-------- Recorded information --------

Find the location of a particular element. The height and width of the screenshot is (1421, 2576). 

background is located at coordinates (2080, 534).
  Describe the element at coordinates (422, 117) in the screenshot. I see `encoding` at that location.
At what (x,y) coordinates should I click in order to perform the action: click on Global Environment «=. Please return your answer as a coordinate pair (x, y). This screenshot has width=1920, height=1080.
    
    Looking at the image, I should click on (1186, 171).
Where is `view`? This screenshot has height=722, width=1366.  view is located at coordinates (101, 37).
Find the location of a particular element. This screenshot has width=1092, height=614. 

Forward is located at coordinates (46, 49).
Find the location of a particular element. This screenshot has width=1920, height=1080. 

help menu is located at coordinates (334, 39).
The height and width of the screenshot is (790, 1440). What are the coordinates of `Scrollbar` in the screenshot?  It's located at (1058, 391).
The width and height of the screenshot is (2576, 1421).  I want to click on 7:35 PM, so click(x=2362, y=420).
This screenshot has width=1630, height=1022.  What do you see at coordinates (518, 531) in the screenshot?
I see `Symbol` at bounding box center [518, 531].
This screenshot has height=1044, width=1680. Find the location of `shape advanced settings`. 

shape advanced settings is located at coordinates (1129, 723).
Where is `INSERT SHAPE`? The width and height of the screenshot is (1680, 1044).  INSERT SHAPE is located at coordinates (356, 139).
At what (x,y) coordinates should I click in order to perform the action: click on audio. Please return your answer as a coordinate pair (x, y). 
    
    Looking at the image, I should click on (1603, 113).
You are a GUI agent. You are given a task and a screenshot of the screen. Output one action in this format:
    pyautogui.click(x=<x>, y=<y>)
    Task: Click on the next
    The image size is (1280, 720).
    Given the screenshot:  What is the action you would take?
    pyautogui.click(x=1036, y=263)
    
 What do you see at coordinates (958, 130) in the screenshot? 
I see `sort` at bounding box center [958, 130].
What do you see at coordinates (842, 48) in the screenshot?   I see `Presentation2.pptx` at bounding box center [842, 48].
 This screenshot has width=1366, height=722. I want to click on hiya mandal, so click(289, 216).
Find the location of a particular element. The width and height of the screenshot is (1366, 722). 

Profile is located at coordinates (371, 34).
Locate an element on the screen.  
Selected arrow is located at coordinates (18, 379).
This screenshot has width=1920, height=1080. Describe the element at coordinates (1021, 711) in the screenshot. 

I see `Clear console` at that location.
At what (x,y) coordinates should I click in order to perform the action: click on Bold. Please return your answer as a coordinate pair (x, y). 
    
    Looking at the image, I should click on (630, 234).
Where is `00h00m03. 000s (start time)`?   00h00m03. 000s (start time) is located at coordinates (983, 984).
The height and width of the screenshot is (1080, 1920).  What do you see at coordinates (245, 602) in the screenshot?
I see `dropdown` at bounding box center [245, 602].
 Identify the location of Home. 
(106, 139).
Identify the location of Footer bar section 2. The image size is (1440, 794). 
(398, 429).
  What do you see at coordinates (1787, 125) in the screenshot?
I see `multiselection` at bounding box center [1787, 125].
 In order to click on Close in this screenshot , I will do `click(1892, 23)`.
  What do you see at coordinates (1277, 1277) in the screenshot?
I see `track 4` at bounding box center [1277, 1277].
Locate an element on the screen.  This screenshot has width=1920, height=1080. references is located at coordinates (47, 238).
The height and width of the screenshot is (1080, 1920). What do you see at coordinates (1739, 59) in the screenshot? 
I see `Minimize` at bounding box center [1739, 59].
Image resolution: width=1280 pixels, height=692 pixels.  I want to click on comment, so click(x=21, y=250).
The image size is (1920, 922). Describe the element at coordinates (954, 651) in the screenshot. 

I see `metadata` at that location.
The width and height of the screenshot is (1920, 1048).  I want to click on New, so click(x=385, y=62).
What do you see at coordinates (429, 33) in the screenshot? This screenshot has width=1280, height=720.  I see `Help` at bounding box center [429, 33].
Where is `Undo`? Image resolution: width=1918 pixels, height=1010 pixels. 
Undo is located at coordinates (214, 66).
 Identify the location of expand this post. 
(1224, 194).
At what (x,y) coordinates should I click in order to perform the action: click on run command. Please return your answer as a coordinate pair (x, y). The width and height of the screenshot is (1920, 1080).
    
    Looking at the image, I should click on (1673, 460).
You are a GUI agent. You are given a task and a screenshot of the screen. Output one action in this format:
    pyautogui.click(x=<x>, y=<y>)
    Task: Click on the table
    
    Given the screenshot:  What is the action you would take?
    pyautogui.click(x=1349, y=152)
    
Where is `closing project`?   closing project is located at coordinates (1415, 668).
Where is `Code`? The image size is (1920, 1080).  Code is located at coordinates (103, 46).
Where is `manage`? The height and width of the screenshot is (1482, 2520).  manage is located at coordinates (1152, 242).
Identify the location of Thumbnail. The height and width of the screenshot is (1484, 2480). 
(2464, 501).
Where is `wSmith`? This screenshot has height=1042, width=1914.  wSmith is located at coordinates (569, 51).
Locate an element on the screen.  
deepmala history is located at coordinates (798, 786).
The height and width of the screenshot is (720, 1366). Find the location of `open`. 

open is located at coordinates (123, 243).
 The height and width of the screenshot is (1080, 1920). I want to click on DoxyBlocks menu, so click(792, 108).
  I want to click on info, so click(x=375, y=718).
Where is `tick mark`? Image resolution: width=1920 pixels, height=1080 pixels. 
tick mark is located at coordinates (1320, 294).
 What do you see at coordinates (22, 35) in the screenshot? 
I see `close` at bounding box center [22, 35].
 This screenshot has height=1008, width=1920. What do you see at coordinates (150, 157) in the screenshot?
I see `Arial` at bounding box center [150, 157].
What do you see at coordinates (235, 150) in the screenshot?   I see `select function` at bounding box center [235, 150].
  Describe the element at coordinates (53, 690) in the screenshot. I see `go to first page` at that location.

--------

__Challenge__: Print everything from the line containing "coordinates (101, 37)." down through the line containing "help menu is", both of those lines included, without changing a character.

__Reply__:
Where is `view`? This screenshot has height=722, width=1366.  view is located at coordinates (101, 37).
Find the location of a particular element. This screenshot has width=1092, height=614. 

Forward is located at coordinates (46, 49).
Find the location of a particular element. This screenshot has width=1920, height=1080. 

help menu is located at coordinates (334, 39).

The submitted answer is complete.